Stated problem a:
Pick out every line of the entries below that contains the word "width", and copy each one. Case counts.

Excerpt:
※ ※ ※
Global Game Industry News Blog

Monday, September 24, 2007

Patents and Copyright, Oh My - (Some of) The Rules of the Game Industry Game

In my RSS reading early this morning I encountered something which piqued my interest. I wish I'd somehow managed to atLinktend this event, because I've been very interested in patent and copyright law as it relates to the video game industry. Even more disturbing was the title of the talk given in London to a group of IGDA members. That title was, "Rules of the Game: Legal Issues in Game Development," which though purported to be about copyright, trademark, and patent law seems at least based on the notes to have been more about copyright and trademark.

Anyway, the following bit caught my eye:

Game Career Guide - IGDA Rules of the Game
How Similar is Too Similar is Too Similar?
"There has to be copying," says speaker Vincent Scheurer, a speaker at the IGDA meeting. "Accidental similarity is not an infringement." Scheurer expressed his disgust with the similarities -- or what he thinks is just plain copying -- between Webzen's art style (left) and Nintendo's in Wind Waker (right). He wonders why the Japanese game giant allows Webzen get away with it, as Nintendo has never filed suit.
※ ※ ※
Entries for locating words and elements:
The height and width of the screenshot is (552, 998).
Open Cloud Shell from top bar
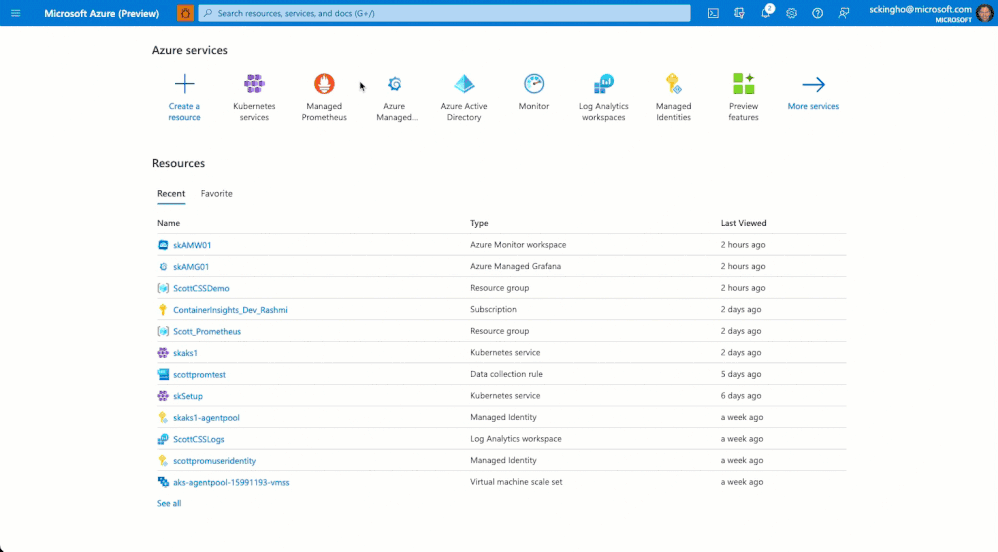pyautogui.click(x=713, y=13)
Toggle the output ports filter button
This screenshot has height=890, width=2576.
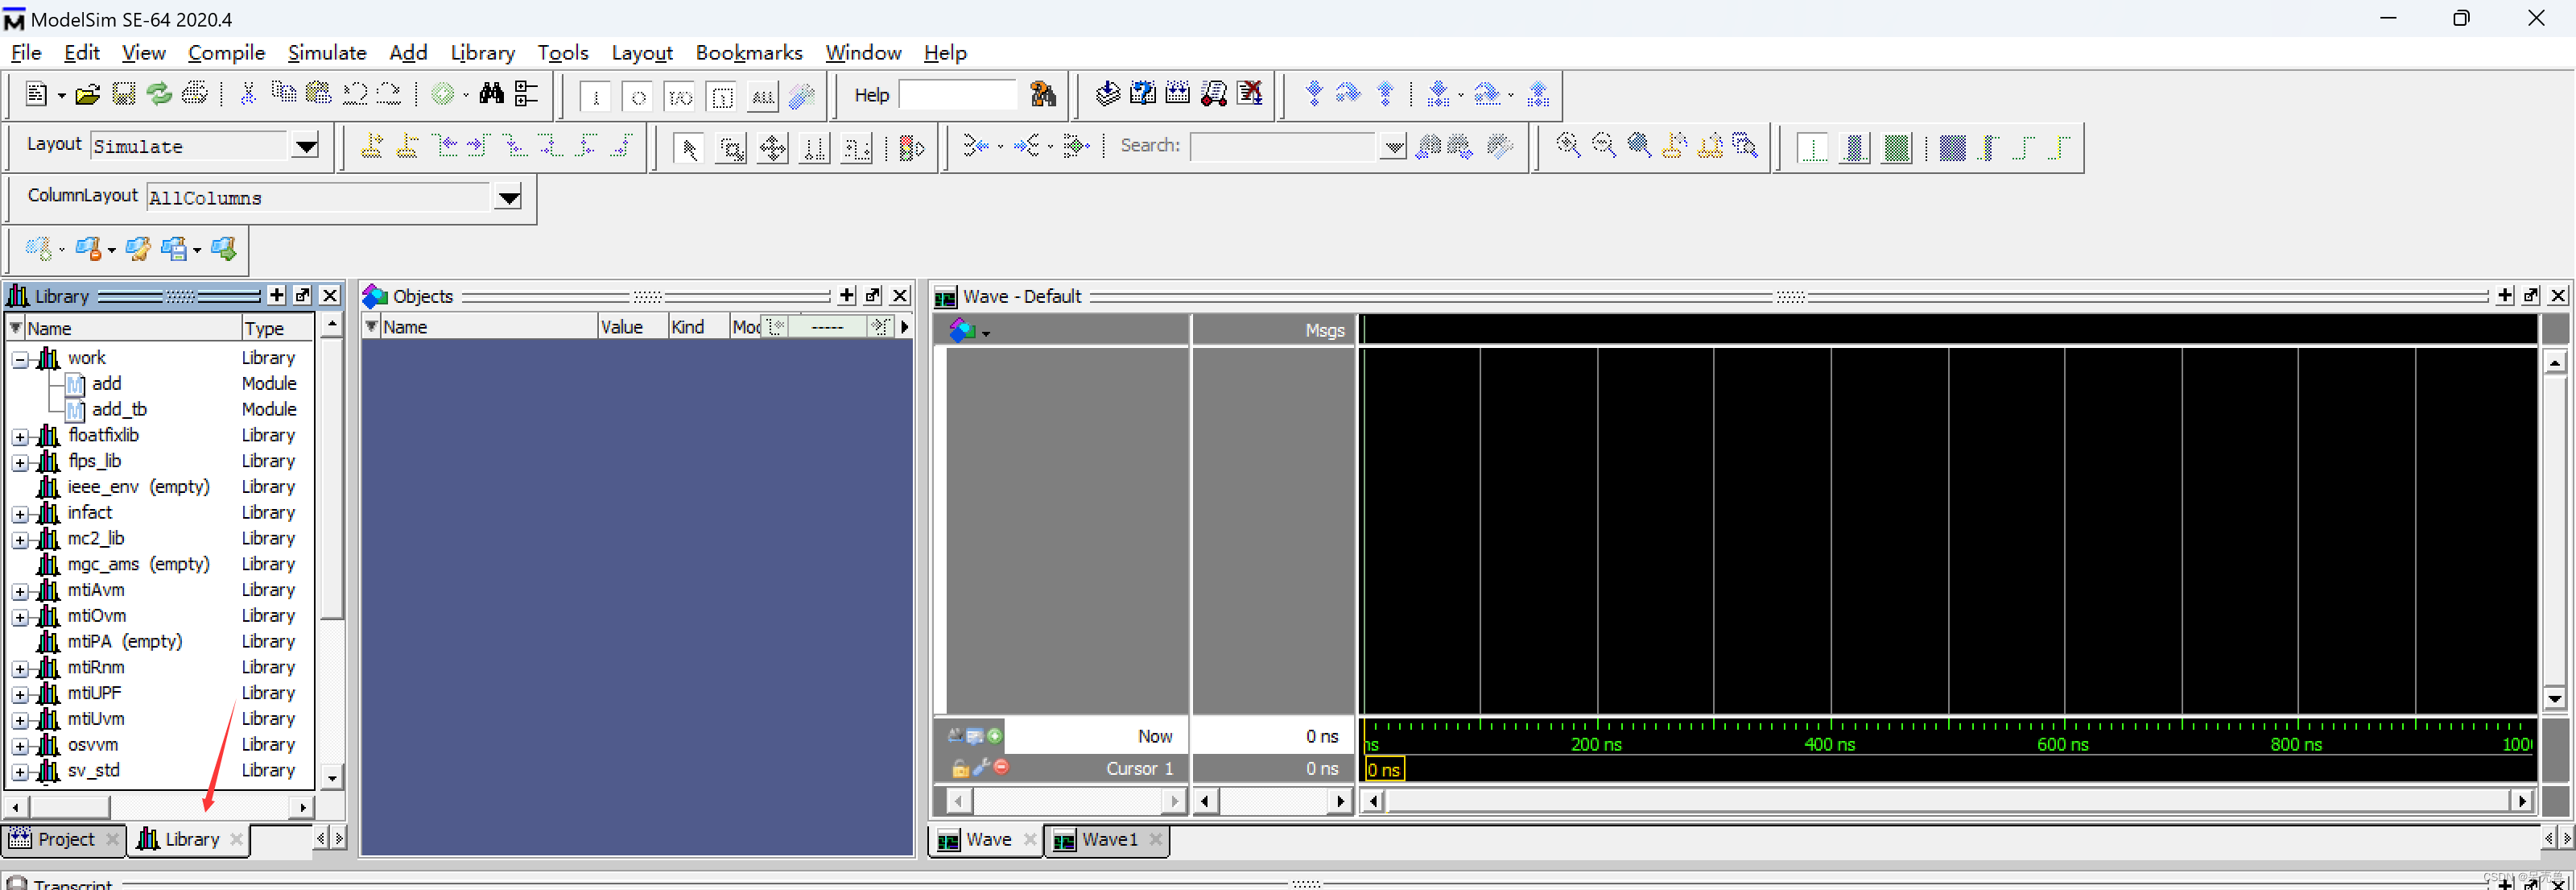pos(638,97)
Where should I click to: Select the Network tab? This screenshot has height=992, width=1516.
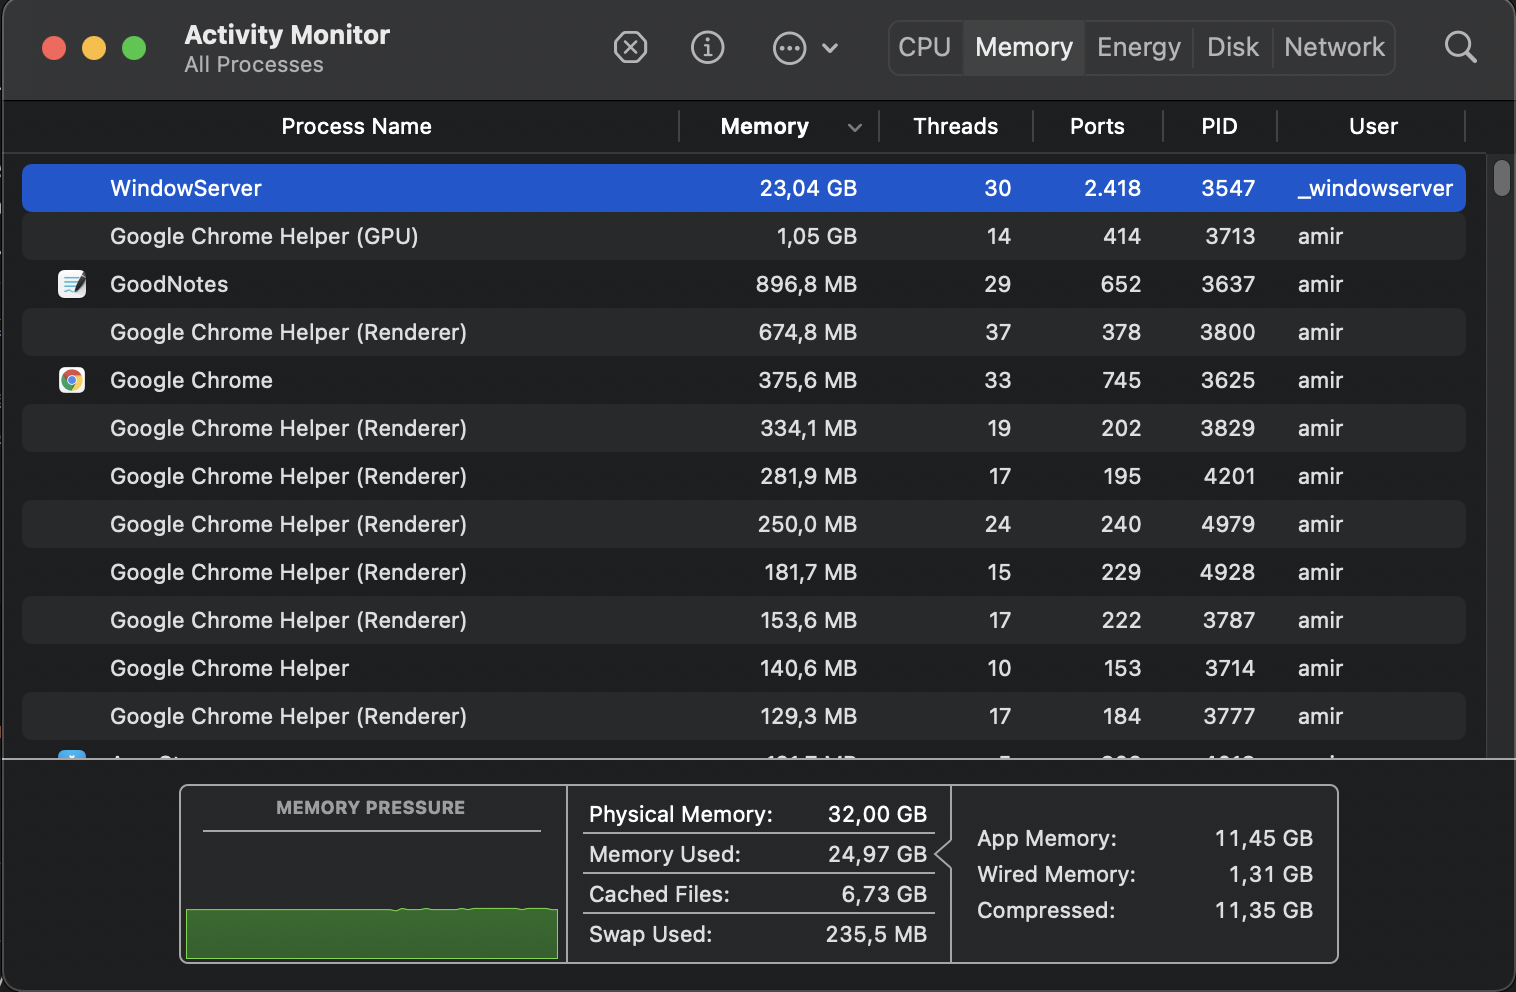[1334, 47]

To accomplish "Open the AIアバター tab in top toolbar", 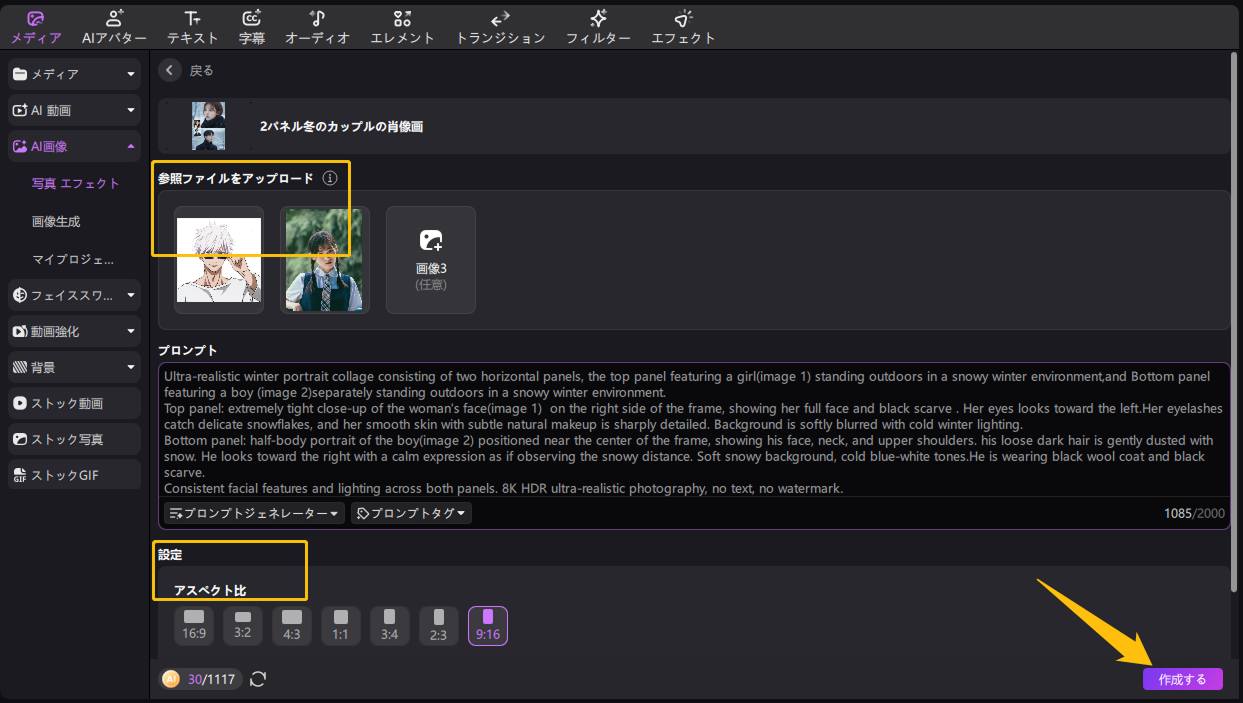I will point(114,27).
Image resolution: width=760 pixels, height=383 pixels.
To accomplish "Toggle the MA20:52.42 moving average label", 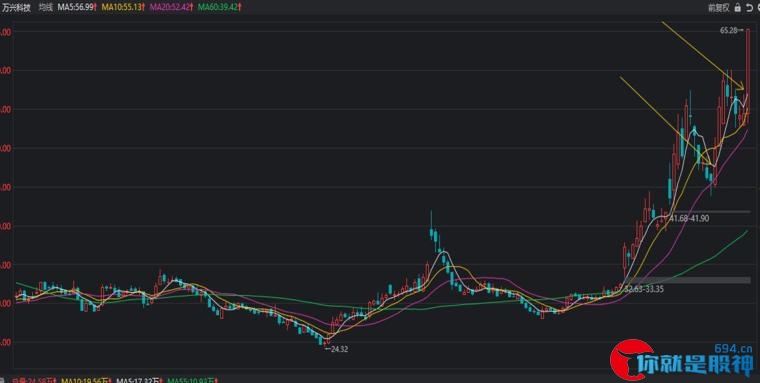I will [171, 7].
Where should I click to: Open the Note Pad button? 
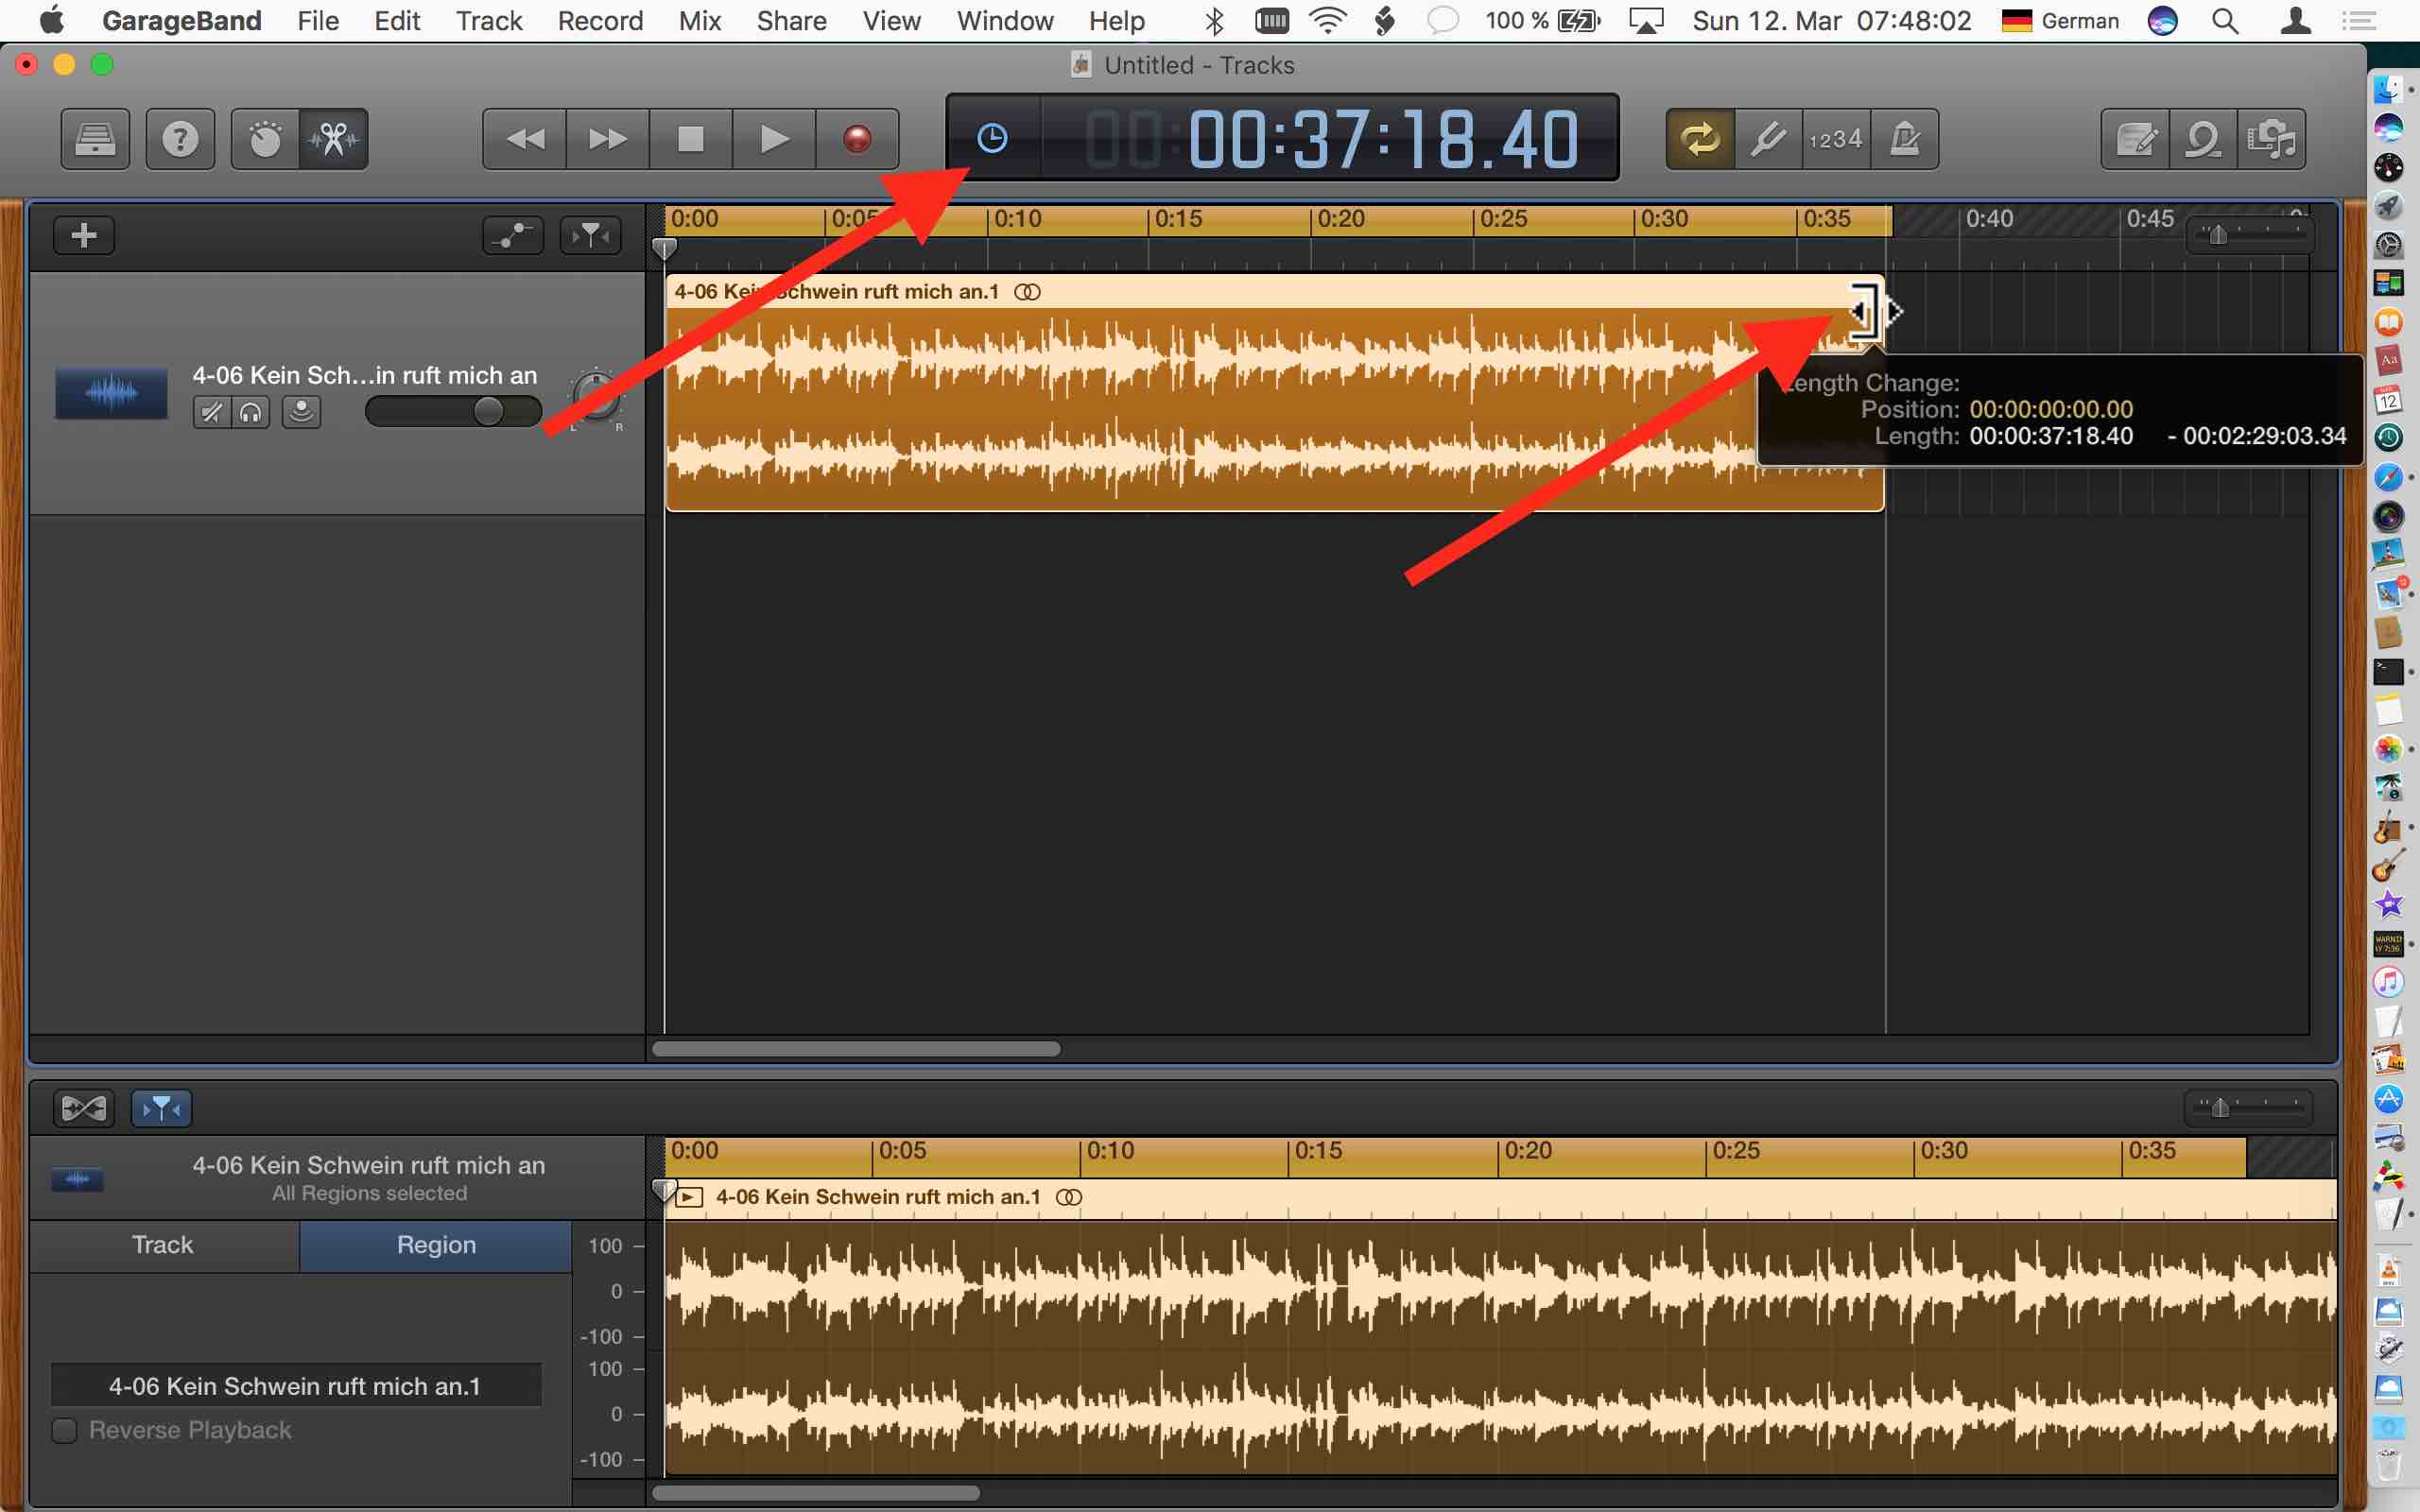pos(2135,138)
※ ※ ※
Stated problem b:
From the game industry blog post above, extract the passage from "Patents and Copyright, Oh" to "copyright and trademark." without changing a word.

Written answer a:
The height and width of the screenshot is (552, 998).
This screenshot has height=890, width=2576.
Where should I click to: Select the Network tab? This screenshot has height=992, width=1516.
Image resolution: width=760 pixels, height=383 pixels.

Written answer b:
Patents and Copyright, Oh My - (Some of) The Rules of the Game Industry Game

In my RSS reading early this morning I encountered something which piqued my interest. I wish I'd somehow managed to atLinktend this event, because I've been very interested in patent and copyright law as it relates to the video game industry. Even more disturbing was the title of the talk given in London to a group of IGDA members. That title was, "Rules of the Game: Legal Issues in Game Development," which though purported to be about copyright, trademark, and patent law seems at least based on the notes to have been more about copyright and trademark.